From bugzilla_noreply at suse.com Thu Dec 8 00:15:10 2022
From: bugzilla_noreply at suse.com (bugzilla_noreply at suse.com)
Date: Thu, 08 Dec 2022 00:15:10 +0000
Subject: [Bug 1206194] New: Distro migration name resolution failure
Message-ID:
https://bugzilla.suse.com/show_bug.cgi?id=1206194
Bug ID: 1206194
Summary: Distro migration name resolution failure
Classification: SUSE Linux Enterprise Server
Product: SUSE Linux Enterprise Server 12 SP5 in Public Clouds
Version: BYOS
Hardware: x86-64
OS: SLES 12
Status: NEW
Severity: Normal
Priority: P5 - None
Component: DMS
Assignee: dms-bugs at lists.suse.com
Reporter: kpenrose at suse.com
QA Contact: public-cloud-maintainers at suse.de
Group: novellonly, SUSE Public Cloud
Found By: SUSE Technical Services
Services Priority: 500
Blocker: ---
Tested with multiple images provided by SUSE. Both standard 12sp5 byos and
12sp5 for SAP byos. All instances were registered to SCC. All attempts to
migrate to 15sp1 failed.
To reproduce the problem:
Create a vm instance using one of our images. For example sles-sap-12-sp5-byos.

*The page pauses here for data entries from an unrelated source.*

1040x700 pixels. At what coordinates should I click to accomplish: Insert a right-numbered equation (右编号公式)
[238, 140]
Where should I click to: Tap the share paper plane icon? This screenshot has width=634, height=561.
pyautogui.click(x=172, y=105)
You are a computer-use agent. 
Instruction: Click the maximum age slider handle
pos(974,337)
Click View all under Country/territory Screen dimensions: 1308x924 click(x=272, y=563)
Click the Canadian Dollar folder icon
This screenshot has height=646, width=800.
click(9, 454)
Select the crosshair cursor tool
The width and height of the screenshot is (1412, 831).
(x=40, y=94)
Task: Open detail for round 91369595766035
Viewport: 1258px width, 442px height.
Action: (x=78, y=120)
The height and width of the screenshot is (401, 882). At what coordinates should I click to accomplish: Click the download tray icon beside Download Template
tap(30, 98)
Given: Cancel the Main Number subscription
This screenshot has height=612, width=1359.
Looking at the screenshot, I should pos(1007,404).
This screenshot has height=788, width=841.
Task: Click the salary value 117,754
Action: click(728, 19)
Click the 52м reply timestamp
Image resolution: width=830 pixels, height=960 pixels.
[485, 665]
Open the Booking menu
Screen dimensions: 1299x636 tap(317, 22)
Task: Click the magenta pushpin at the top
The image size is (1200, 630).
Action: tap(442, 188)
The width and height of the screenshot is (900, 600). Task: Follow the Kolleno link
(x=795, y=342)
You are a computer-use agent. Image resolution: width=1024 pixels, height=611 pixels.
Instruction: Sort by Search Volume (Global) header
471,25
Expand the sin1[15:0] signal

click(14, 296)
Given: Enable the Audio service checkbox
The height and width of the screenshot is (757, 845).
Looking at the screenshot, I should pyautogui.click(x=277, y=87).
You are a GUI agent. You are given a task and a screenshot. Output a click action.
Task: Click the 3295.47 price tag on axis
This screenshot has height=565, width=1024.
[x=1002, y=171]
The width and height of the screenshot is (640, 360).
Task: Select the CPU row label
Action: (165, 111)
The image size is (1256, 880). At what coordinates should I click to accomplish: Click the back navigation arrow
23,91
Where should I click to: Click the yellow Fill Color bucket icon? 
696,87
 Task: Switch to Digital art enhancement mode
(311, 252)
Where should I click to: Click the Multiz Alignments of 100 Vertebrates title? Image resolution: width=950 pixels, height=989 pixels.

In my cases I set the "Authentication Type" to a user and password instead of
the key.
Install all updates
zypper up
Reboot after updates installed.
Install migration packages
zypper in suse-migration-sle15-activation SLES15-Migration
Reboot to kick off migration.
Failure reported:
_____________________________________________________
Calling: ['cat', '/etc/resolv.conf']
DNS Resolver
### /etc/resolv.conf is a symlink to /var/run/netconfig/resolv.conf
### autogenerated by netconfig!
#
# Before you change this file manually, consider to define the
# static DNS configuration using the following variables in the
# /etc/sysconfig/network/config file:
# NETCONFIG_DNS_STATIC_SEARCHLIST
# NETCONFIG_DNS_STATIC_SERVERS
# NETCONFIG_DNS_FORWARDER
# or disable DNS configuration updates via netconfig by setting:
# NETCONFIG_DNS_POLICY=''
#
# See also the netconfig(8) manual page and other documentation.
#
### Call "netconfig update -f" to force adjusting of /etc/resolv.conf.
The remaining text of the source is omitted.